During that heydey, Oppat says, radios became the centerpiece of American living rooms, and were often ornately designed, with beautiful wooden cabinets — unlike today's high-definition but otherwise unassuming flatscreen TVs and smartphones, which are just black rectangles.
It was also integral in changing how information was spread, and how people connected to each other. "During the '30s you had President Franklin Delano Roosevelt talking to people throughout the Great Depression, trying to calm them with what he called his 'fireside chats,'" Oppat says. "That's pretty much the opposite of what Trump's doing, by the way," he says of the president's preferred delivery method of rude, grammatically incorrect tweets.
There were also less glamorous ways radio changed the fabric of the country. "It was the internet, it was a total connection to the world, especially on farms," Oppat says. "It was also a bit of a business tool because the farmers could hear what the price of hogs were, or grain, or anything like that."
It's perhaps fitting that an event like VEE has found a home in metro Detroit. The way Oppat sees it, Detroit fell squarely in what he calls the "Radio Belt," or everything east of Illinois and north of Ohio.

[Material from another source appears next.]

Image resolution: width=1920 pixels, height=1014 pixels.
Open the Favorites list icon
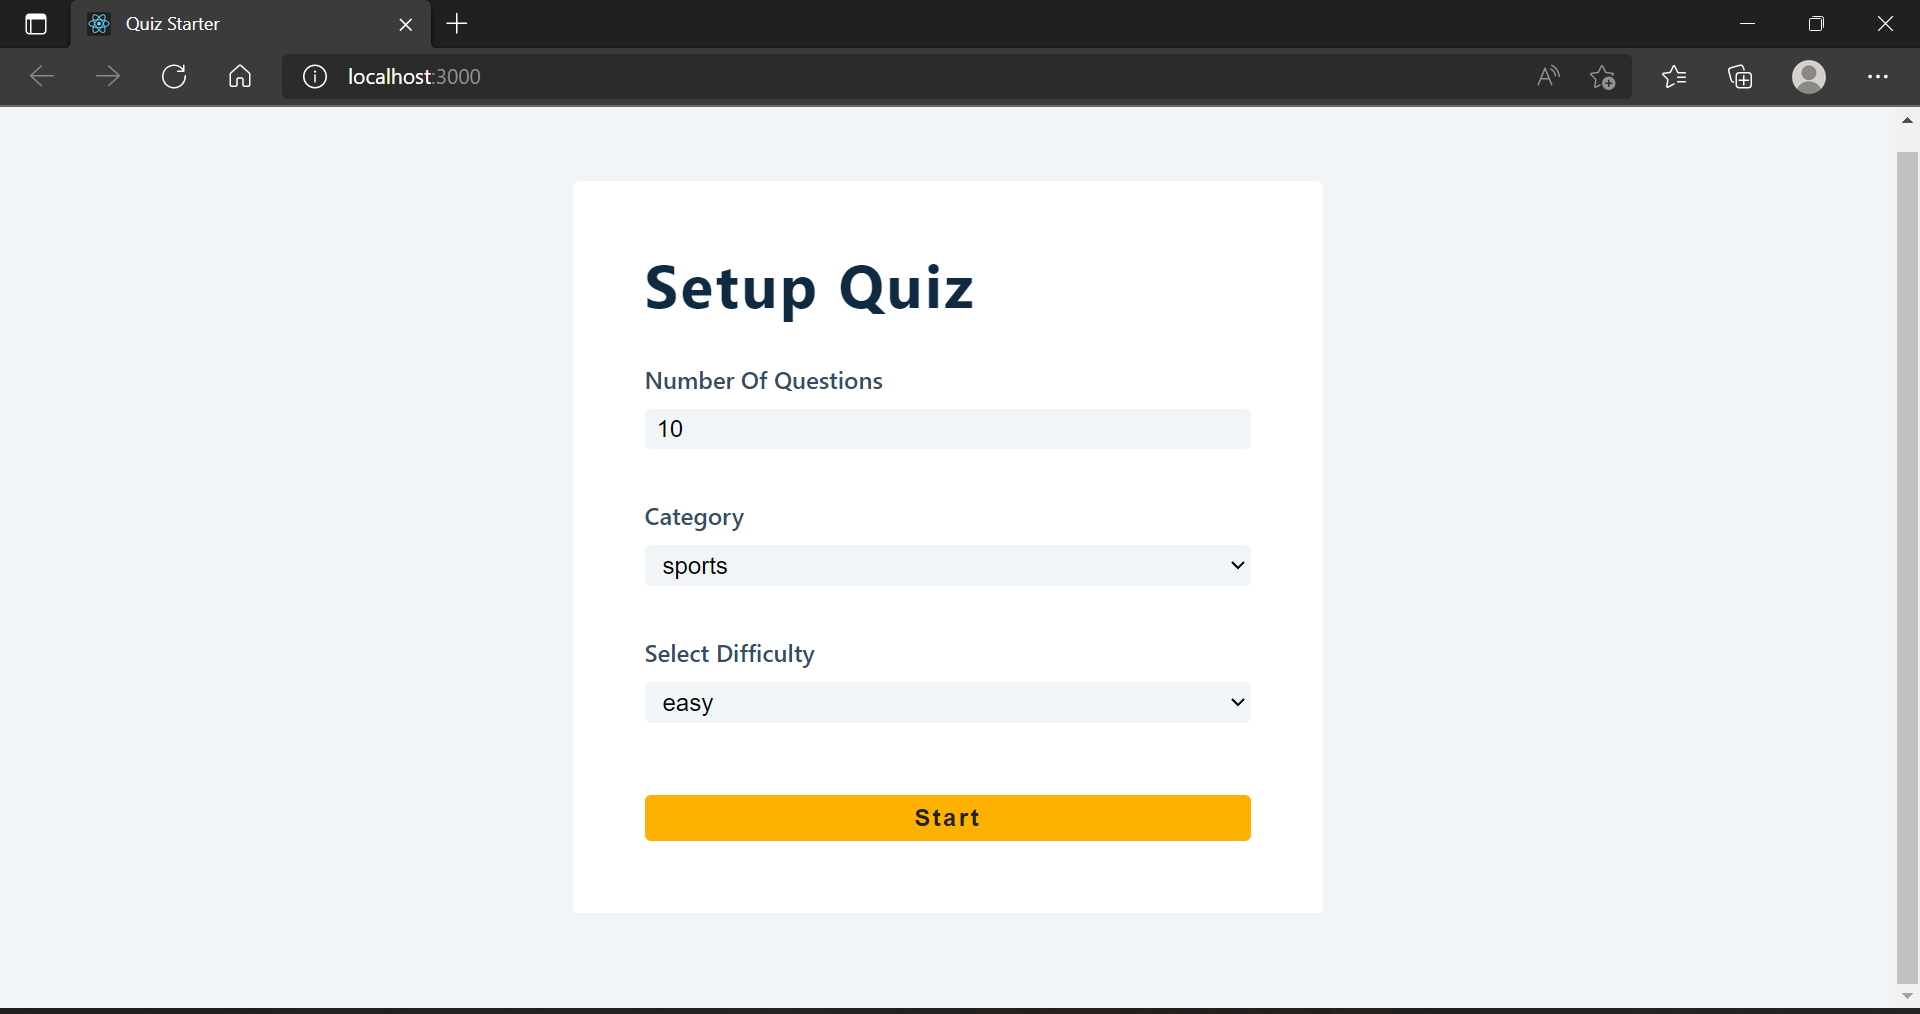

"In the 1930s there were a lot of single-family homes in the area, especially in the Detroit area due to auto manufacturing, and there was AC power everywhere and there was a fair amount of wealth," he says. "So you know, you could afford to buy it and they had broadcasting that was receivable everywhere around here, and you had retailers that were selling the things. So it was a combination of all those factors that made this area good for radio." In fact, Detroit even boasted a significant local radio manufacturer, Detrola, which was in business between 1931 to 1948 — at one point, even claiming to be the sixth biggest radio manufacturer, Oppat says.
The meetup will host vendor tables selling old equipment and parts. Attendees can bring in their own equipment to have it evaluated by an expert collector, who can also recommend repairs or parts sources. There will also be auctions, in addition to people hawking peripheral items like used records and rock 'n' roll memorabilia.
When asked about what he loves about radios, Oppat can't help but wax nostalgic. "What people do today is the whole family sits in other rooms and looks at their phones — you know, if you have a family of four and you got two teenagers, they're on their phones and the parents are watching some streaming video or something," Oppat says. "But radio was more communal. You had one radio in the house, it was in the living room, and it was beautiful. You turned it on, and the dial lit up and voices came out of it."
The Vintage Electronics Expo is from 9 a.m.-4 p.m. on Saturday, Jan. 26 at the Costick Activities Center, 28600 Eleven Mile Rd., Farmington Hills; 248-473-1800; thevee.org; Admission $5.